MILES se puso de pie y se dirigió hacia la doble puerta, que abrió de par en par, y miró adentro de un cuarto sombrío y desierto. Vasos y botellas habían sido retirados del improvisado bar; sólo había una lámpara eléctrica encendida.
—Es, exactamente, una noche extraña —declaró Miles—. Primero desaparece todo el Murder Club. El profesor Rigaud nos cuenta una historia increíble que se hace aún más increíble —Miles sacudió la cabeza como para aclarar las ideas— cuanto más se piensa en ella. Luego desaparece él. El sentido común sugiere que solamente ha ido a… no interesa. Pero al mismo tiempo…
La puerta de caoba que daba al vestíbulo se abrió y entró Federico, el mayordomo, con su cara de mejillas redondas que expresaba, sin reservas, un reproche.
—El profesor Rigaud, señor —anunció— está abajo, en el teléfono.
Bárbara que, aparentemente, sólo se había detenido el tiempo necesario para recoger su bolso de mano y soplar la llama que se sacudía y rutilaba en un áspero cabo de vela, arrojando humo de sebo, para seguir luego a Miles hasta la otra habitación, volvió ahora a detenerse.
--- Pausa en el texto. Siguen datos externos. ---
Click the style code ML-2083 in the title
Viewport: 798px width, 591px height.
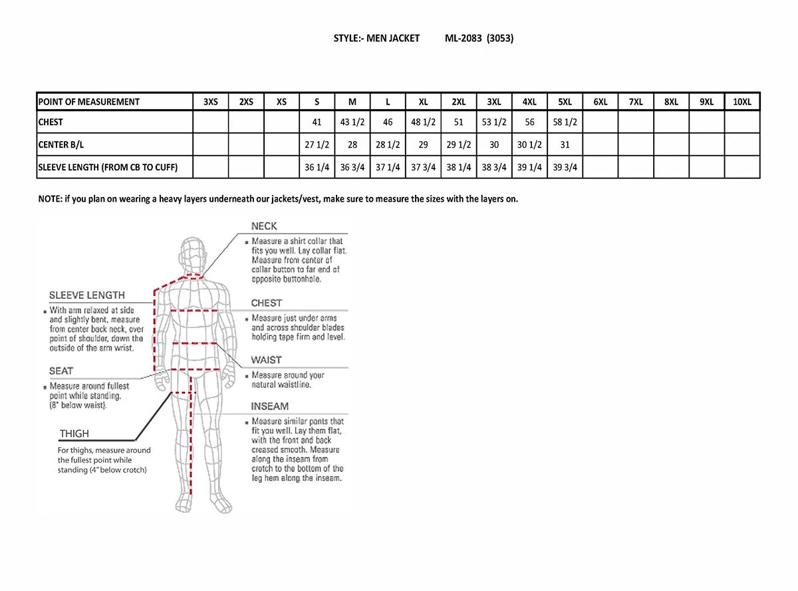pyautogui.click(x=464, y=39)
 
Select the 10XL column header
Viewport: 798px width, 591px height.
pyautogui.click(x=741, y=102)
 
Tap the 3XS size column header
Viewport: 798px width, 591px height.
pyautogui.click(x=210, y=102)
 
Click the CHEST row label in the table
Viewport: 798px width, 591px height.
pyautogui.click(x=51, y=122)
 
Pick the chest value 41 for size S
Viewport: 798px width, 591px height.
pyautogui.click(x=317, y=122)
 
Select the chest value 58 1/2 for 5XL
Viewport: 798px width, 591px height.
pyautogui.click(x=565, y=122)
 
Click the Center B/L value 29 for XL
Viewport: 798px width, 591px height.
pyautogui.click(x=423, y=145)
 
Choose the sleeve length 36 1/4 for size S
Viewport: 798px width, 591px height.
pyautogui.click(x=317, y=168)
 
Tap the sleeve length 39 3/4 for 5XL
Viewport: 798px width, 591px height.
pyautogui.click(x=565, y=168)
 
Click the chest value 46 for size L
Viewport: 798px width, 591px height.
pyautogui.click(x=388, y=122)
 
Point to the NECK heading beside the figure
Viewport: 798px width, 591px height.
pyautogui.click(x=264, y=226)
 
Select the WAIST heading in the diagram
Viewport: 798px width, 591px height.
pyautogui.click(x=266, y=360)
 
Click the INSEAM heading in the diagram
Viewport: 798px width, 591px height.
pyautogui.click(x=269, y=406)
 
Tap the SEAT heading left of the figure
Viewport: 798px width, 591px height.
pyautogui.click(x=61, y=371)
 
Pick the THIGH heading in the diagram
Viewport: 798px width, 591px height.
pyautogui.click(x=74, y=433)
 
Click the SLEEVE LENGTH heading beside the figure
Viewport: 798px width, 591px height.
pyautogui.click(x=87, y=296)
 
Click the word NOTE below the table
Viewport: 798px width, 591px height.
pyautogui.click(x=49, y=199)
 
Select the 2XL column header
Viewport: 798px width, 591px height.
pyautogui.click(x=458, y=102)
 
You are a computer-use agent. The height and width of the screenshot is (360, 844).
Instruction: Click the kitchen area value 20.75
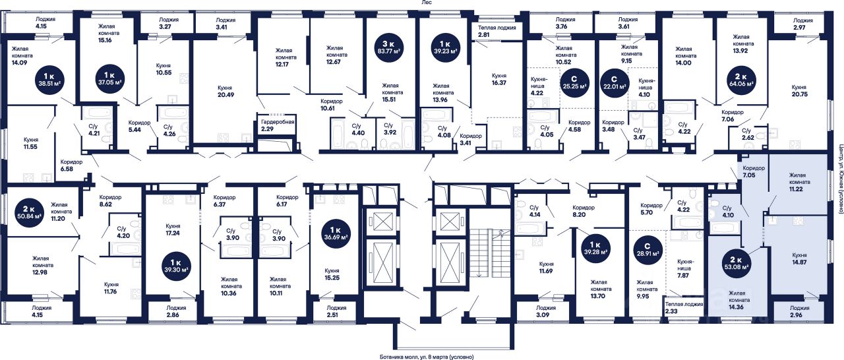click(799, 94)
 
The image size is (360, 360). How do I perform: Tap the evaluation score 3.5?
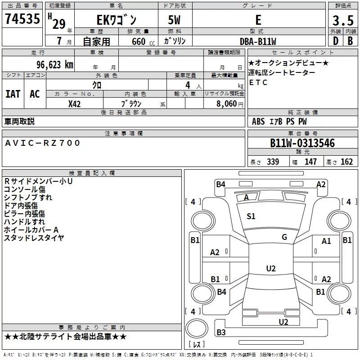click(x=342, y=21)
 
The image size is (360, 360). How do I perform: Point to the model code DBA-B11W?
click(x=258, y=41)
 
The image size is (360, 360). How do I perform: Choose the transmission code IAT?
click(x=13, y=94)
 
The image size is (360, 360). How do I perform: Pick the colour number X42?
click(x=74, y=104)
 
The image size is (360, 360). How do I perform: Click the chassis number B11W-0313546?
click(x=302, y=144)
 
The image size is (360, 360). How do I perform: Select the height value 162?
click(x=346, y=162)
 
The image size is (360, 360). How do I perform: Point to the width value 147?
click(x=310, y=162)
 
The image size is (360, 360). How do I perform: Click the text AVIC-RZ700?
click(x=43, y=143)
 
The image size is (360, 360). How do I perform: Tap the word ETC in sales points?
click(x=258, y=83)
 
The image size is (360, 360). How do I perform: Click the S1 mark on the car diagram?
click(x=251, y=216)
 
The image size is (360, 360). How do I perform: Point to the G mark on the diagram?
click(x=284, y=237)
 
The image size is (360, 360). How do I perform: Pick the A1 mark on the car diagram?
click(x=326, y=241)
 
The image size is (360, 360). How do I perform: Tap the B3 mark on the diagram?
click(x=221, y=333)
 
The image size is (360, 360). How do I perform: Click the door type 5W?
click(x=176, y=21)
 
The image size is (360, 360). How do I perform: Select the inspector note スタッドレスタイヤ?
click(x=34, y=238)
—¿En el teléfono? —repitió.
—Sí, señorita.
—Pero él fue a buscar a alguien —las palabras sonaban casi cómicas a medida que las decía— alguien que nos sirviera de beber…
—Sí, señorita. La llamada fue hecha mientras él estaba abajo.
—¿De parte de quién?
—Creo, señorita, que era el doctor Gideon Fell. —Ligera pausa—. El secretario honorario del Murder Club. —Ligera pausa—. El doctor Fell supo que el profesor Rigaud le había estado llamando desde aquí esta tarde, temprano, y entonces le llamó a su vez. —¿Habría ahora un significado peligroso en la mirada de Federico?— El profesor Rigaud parece muy enojado, señorita.
—¡Oh, santo Dios! —suspiró Bárbara con voz de sincera consternación.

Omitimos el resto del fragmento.